The Power of One Small Idea: How Alabama could hit a home run WITHOUT raising taxes in the budget crisis.
Posted by Warm Southern Breeze on Sunday, May 17, 2015
Creativity is in short supply in Monkeytown, Alabama.
I refer, of course, to Montgomery.
And to be certain, there is a backstory on the nickname.
Seems the Montgomery Zoo was originally located in Oak Park, and then named Oak Park Zoo. The zoo also had an island of monkeys, which once escaped. Hence, the nick name.
For what it’s worth, the Montgomery City Planetarium, formerly known as Gayle Planetarium, is also located in Oak Park. I encourage you to go there, sometime! I have.
But back to the creativity thing.
Alabama is in dire straits fiscally. But, then again, that’s nothing new. Governor Bentley has promised (and broken) numerous pledges in his first & second campaigns. The one bothering most folks is the “read my lips… no new taxes” promise he unwisely made while campaigning for a second term.
It may not be the lie the second time around, as much as it is the entire deception thing from the get-go. Because he, the AL GOP, and the entire Legislature knew all about this well in advance. They knew there would come a day when the monies they “borrowed” from the Alabama Trust Fund must be repaid. That day has come… and is now gone. They’re essentially reneging on their promise, which not only makes them liars, but thieves as well, since money is involved.

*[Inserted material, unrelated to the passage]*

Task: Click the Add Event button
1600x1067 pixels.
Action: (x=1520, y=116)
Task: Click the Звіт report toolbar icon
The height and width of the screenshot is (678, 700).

So, you’re damn skippy the people are hopping mad!
Again, to be certain, Alabama is in a pottage of porridge – which bluntly means, they’re so broke, so out of ideas, have painted themselves into a corner, and now, they’re backtracking – flip-flopping more vigorously like fresh fish out of water. Previously, President pro tempore of the Senate Del Marsh & Ethics-Felony-Indicted Speaker of the House Mike Hubbard spoke AGAINST any kind of gaming… when they were campaigning for office. Now, they seem to like the idea of Gaming Gone Wild. And like desperadoes on the lam, they’re now coming up with some utterly inane ideas – most notable among them is Del Marsh’s idea to legalize lottery & casino gambling statewide, and use the proceeds to pay for the Alabama Department Of Corrections Prison System, and Medicaid.
Yeah… Florida, Georgia, and Tennessee all have Lottery for Education, and Del Marsh thinks Alabama needs a Lottery for Prison. Something about that just doesn’t sound quite right. But there again, that’s the Goat Hill Gangsters for you.
Enough opining. I shared the background to bring the reader “up to speed” on the issues.
Here’s a creative idea.
Sell water to Georgia for Atlanta from the Tennessee River.
The Governor could enter into a legal agreement with the State of Georgia, and Atlanta in particular, to sell water to assist that metropolitan area’s phenomenal grow needs.
It’d be a Win:Win for numerous reasons.
1.) The contract could be one of long-term duration (ex. 50 years), an;
2.) Rights of way for the pipeline could be leased;
3.) Construction could stipulate Alabama Labor, Contractors & Materials be used;
4.) All maintenance costs would be borne by Georgia and/or Atlanta;
5.) Alabama could set the terms for price, volume, dates, and times of usage (draw);
6.) Alabama would actually earn income from wise management of an abundant, natural, renewable resource – water;
7.) It could assist in resolving the so-called “Water Wars”
(concerning Lake Lanier; see also:
which have been a costly ongoing feud involving Florida, Georgia, and Alabama in Federal Courts for several years;
8.) It’d be an Infrastructure project, benefiting both states;
9.) Alabama businesses and local economies would be boosted;
10.) It would be a fairly stable source of income.
The pipeline could dip into the Tennessee River in an area near Bridgeport, Alabama, and extend across the AL/GA state line on toward Atlanta. There appears already to be major electrical transmission lines in that path, so the possibility exists that the land could serve dual function.
Mind you, this is not an “instant” fix, it is a LONG-TERM INFRASTRUCTURE project.
There are other much-needed remedies, such as:
• A NEW Constitution to replace the bloated, cumbersome, 1901 Constitution with 800+ amendments (the world’s longest), and restrictions that hamstring local communities from managing themselves, and detracts the Legislature’s time from more pressing state-wide matters
• The need to Expand Medicaid (which by also attract significant additional business opportunities, and jobs would pay for itself), and
• The need for a complete overhaul of the ADOC Prison system.
There are many, many more pressing problems, but those are perhaps the top three.
This idea is but a small one which could prove significantly beneficial to Alabama.
You gotta’ THINK, and THINK CREATIVELY.